= Fun in the Son =

Gospel music festival held in Jamaica

Fun in the Son, also known as Best Dressed Fun in the Son, is an annual gospel music festival held in Jamaica.

==History==
First held in March 2002 as a free event, it was originally staged at King's House and Heroes Circle in Kingston. It became a three-week festival and moved to Kingston in 2005. It is organised by Tommy Cowan and Carlene Davis's Glory Music organisation. Cowan described the aim of the festival as to "win this generation for Christ".

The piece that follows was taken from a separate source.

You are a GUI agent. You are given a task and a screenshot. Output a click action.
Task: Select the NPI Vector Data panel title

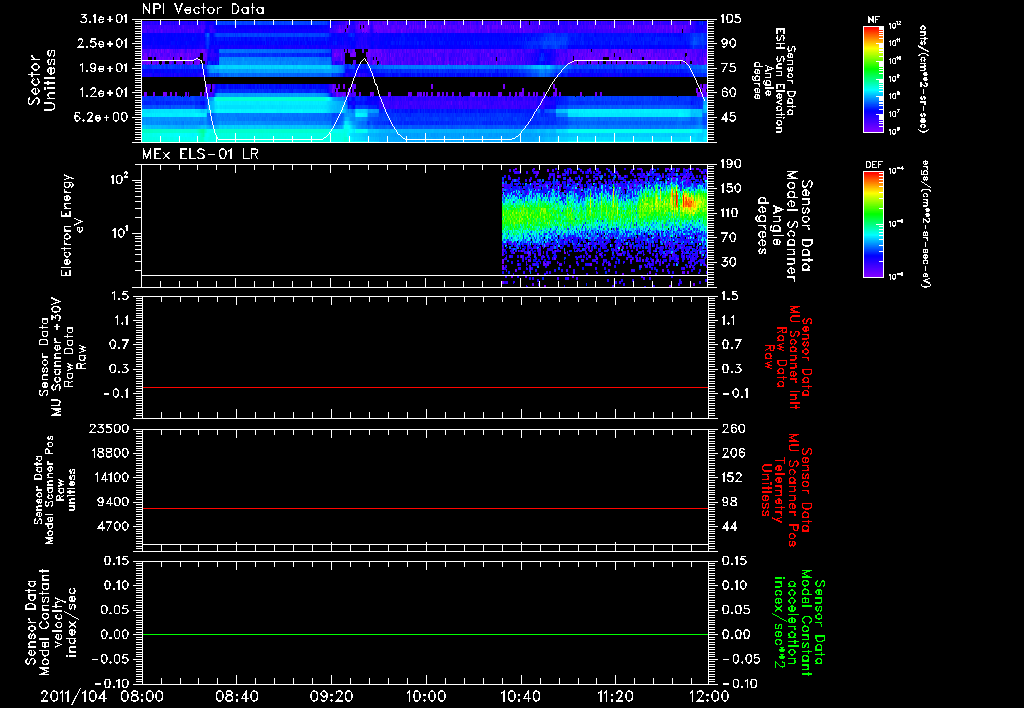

The event attracted sponsorship from the Jamaican Broilers Group and was renamed "Best Dressed Fun in the Son", a reference to the group's Best Dressed Chicken brand. In 2012, Fun in the Son was staged at National Heroes Park in Kingston, one of the official events held as part of the celebrations of Jamaica's 50 years of independence. An event was also held in Haiti in 2013, and an autumn tour of schools in Jamaica took place that year.

As well as musical performances, the event includes religious ministry and expanded to include fairground rides and other attractions. The 2014 event featured extreme sports, football, marching bands, and a Gospel jazz concert.

In 2014, the event was staged in July at the Jamworld Entertainment Complex in Portmore, St. Catherine.

Headline artists over the years have included Papa San, Carlene Davis, Kirk Franklin, and Goddy Goddy. Other artists to perform include Lieutenant Stitchie, Prodigal Son, The Grace Thrillers, Hezekiah Walker, and Ron Kenoly.